1. «Обручение» и «Положение во гроб»
«Бракосочетание» (Милан, Брера) помечено 1504 годом. Это произведение художника, едва достигшего 21 года. Ученик Перуджино показывает здесь, чему он научился у своего учителя; тем легче нам отличить собственное от заимствованного, ибо Перуджино трактовал тот же сюжет (картина в Каннах). Композиция почти та же с одним лишь изменением: Рафаэль поместил мужчин справа, женщин — слева. Другие отступления незначительны. И, однако, между обеими картинами существует пропасть, разделяющая живописца, работающего по шаблону, и художественно одаренного и вдумчивого ученика, стиль которого еще неуверен, но который стремится вдохнуть новую жизнь в заимствованные мотивы до мелочей.
Необходимо прежде всего представить себе главный мотив. Церемония обручения совершается здесь по несколько иному образцу, чем мы к тому привыкли. Кольцами не обмениваются, жених протягивает кольцо невесте, и она надевает его на палец. Священник исполняет обряд, держа обоих у кисти рук. Трудность темы для живописцев заключалась в частностях церемонии. Чтобы понять содержание картины Перуджино, надо внимательно в нее вглядеться. Рафаэль проявляет в этом отношении полную самостоятельность. Он отодвигает Марию от Иосифа и дифференцирует их положение. Иосиф исполнил то, что требовалось, кольцо протянуто им, теперь очередь за Марией, и внимание сосредоточивается на движении ее правой руки. В этом центральный пункт действия. Теперь становится понятно, почему Рафаэль переставил группы: он хотел выдвинуть вперед главное действующее лицо и ясно указать его. Этого недостаточно: направление движения начинается от священника, который стоит не безучастно, как у Перуджино, а берет Марию за руку и весь принимает участие в действии. Благодаря наклону верхней части его корпуса, отчетливо раскрывается даль. Рафаэль является здесь прирожденным живописцем, умеющим создать в истории картинность. Мотивы стоящих Марии и Иосифа были общим достоянием школы. Рафаэль же стремился к индивидуализации типического. Как тонко дифференцировано им движение священника, берущего сочетающихся браком за руки!
Остальные фигуры расположены так, что они не рассеивают, а концентрируют впечатление. Нарушение симметрии фигурой ломающего посох в правом углу является почти смелостью; та же фигура у Перуджино более отодвинута назад.
Прелестный храм так высоко помещен на заднем плане, что линии его не пересекаются с линиями фигур.

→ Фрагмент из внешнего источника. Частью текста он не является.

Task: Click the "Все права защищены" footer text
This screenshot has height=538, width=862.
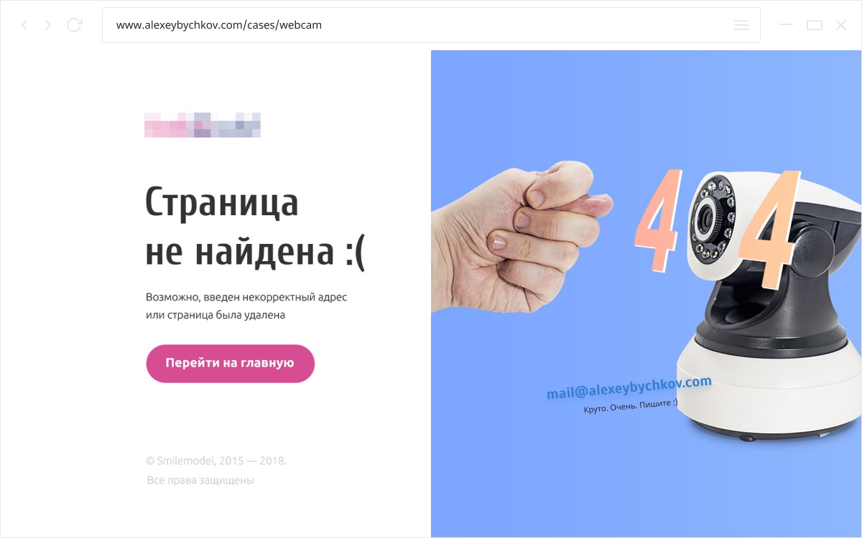Action: tap(200, 481)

Здесь снова чувствуется безупречный стиль Перуджино, которого последний придерживался в своей большой фреске «Передача ключей в Риме». Фигуры и архитектура резко отделяются друг от друга, и человеческие силуэты отчетливо обрисовываются на правильных плитах пола.

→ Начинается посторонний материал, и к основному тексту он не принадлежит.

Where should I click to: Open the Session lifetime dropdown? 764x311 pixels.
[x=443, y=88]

Совсем по-иному рассказывает историю бракосочетания Марии флорентиец. У него все шумливо; мы видим пестрые модные платья, глазеющую публику, вместо скорбной сдержанности отвергнутых женихов — толпу молодцов, подступающих к жениху с кулаками. Кажется, что сейчас начнется серьезная потасовка, и удивляешься спокойствию Иосифа. Что это значит? Мотив существовал уже в XIV веке [37] и объясняется юридически: удары должны сильнее запечатлеть клятву брака. Быть может, кто-нибудь вспомнит подобную же сцену в иммермановском Обергофе — там мотив понимается совершенно рационалистически: будущий супруг должен познакомиться с ударами.
37
См. Таддео Гадди (Санта Кроче), Гирландайо (Санта Мария Новелла) и Франчабиджо (Санта Аннунциата).

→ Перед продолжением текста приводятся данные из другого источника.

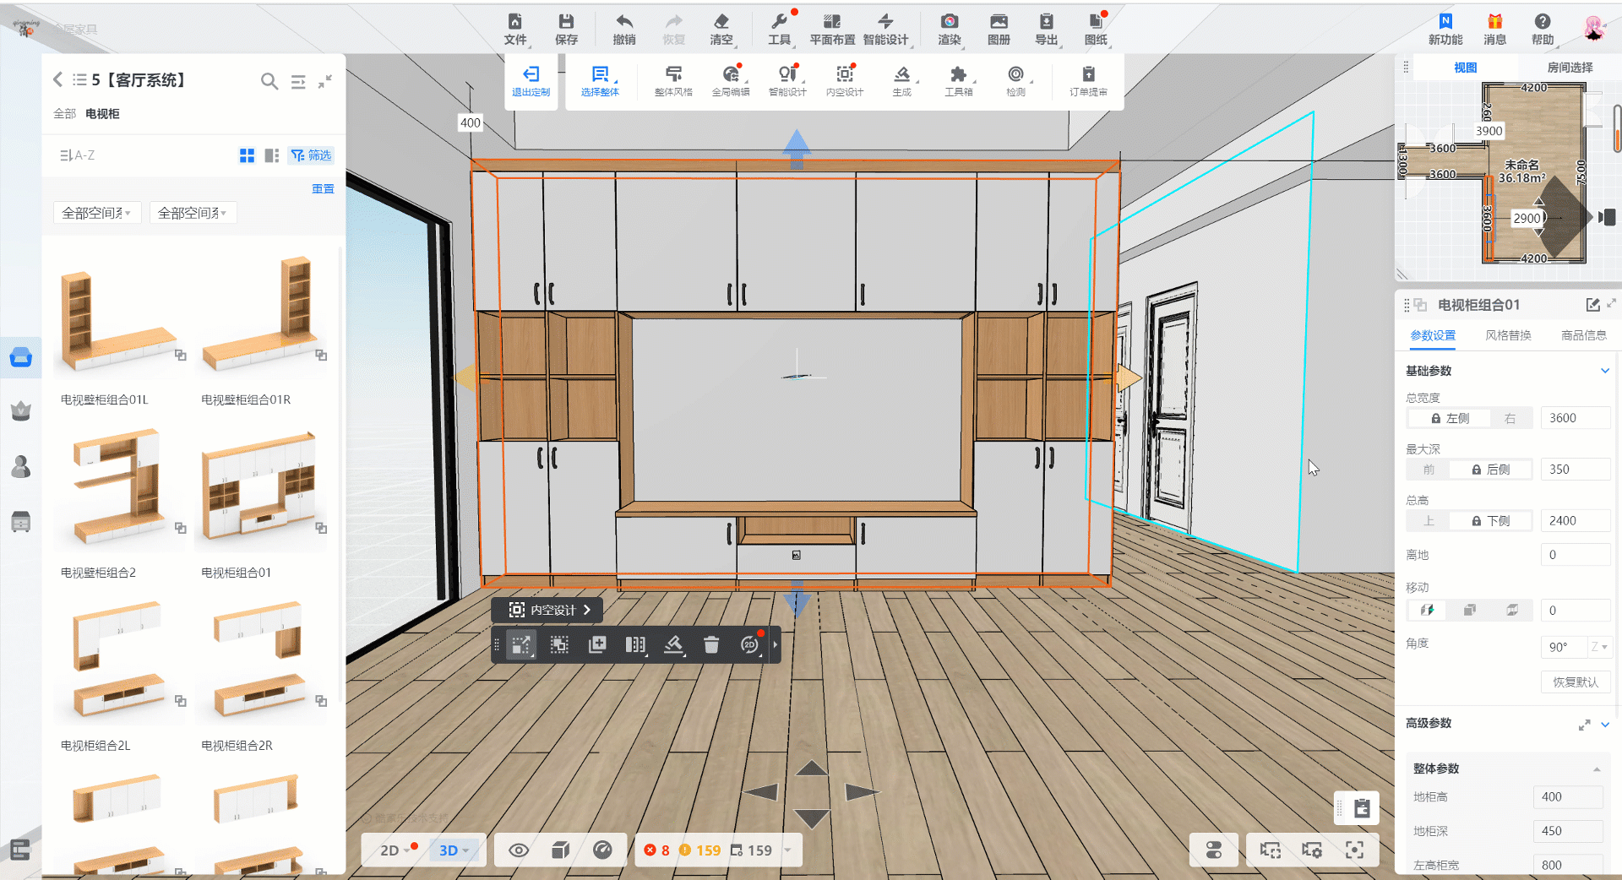Viewport: 1622px width, 880px height.
Task: Lock total width to left side (左侧)
Action: point(1450,418)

В этой-то Флоренции проходит Рафаэль свою вторую школу. Спустя три-четыре года, в «Положении Христа» (галерея Боргезе), он уже неузнаваем. Он отказался от всего прежнего, от мягкости линий, ясной композиции, кроткого настроения. Флоренция его преобразила, и на первом плане для него стоят теперь проблемы движения и нагого, живая передача событий, механическое расходование сил и резкие контрасты. Вот что интересует его теперь. В нем бродят впечатления искусства Микеланджело и Леонардо. И каким жалким должен он был казаться себе со своей умбрийской манерой рядом с их творениями.